(Study material)

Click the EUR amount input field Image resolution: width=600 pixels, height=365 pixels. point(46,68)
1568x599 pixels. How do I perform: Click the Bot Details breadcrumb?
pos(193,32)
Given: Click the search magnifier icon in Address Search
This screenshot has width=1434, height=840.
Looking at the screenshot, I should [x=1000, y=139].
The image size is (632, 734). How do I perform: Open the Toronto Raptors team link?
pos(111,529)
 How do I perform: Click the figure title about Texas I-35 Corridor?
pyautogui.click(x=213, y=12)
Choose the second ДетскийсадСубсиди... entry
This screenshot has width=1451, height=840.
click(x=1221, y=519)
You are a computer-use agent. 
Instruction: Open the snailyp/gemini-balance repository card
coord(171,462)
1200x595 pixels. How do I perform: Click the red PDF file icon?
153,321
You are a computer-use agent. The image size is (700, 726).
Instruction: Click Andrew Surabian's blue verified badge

(End Study material)

* _Goal of the exercise_
The response should be an exact copy of every line above.

* _Response_
Click the EUR amount input field Image resolution: width=600 pixels, height=365 pixels. point(46,68)
1568x599 pixels. How do I perform: Click the Bot Details breadcrumb?
pos(193,32)
Given: Click the search magnifier icon in Address Search
This screenshot has width=1434, height=840.
Looking at the screenshot, I should [x=1000, y=139].
The image size is (632, 734). How do I perform: Open the Toronto Raptors team link?
pos(111,529)
 How do I perform: Click the figure title about Texas I-35 Corridor?
pyautogui.click(x=213, y=12)
Choose the second ДетскийсадСубсиди... entry
This screenshot has width=1451, height=840.
click(x=1221, y=519)
You are a computer-use agent. 
Instruction: Open the snailyp/gemini-balance repository card
coord(171,462)
1200x595 pixels. How do I perform: Click the red PDF file icon?
153,321
You are a computer-use agent. The image size is (700, 726).
Instruction: Click Andrew Surabian's blue verified badge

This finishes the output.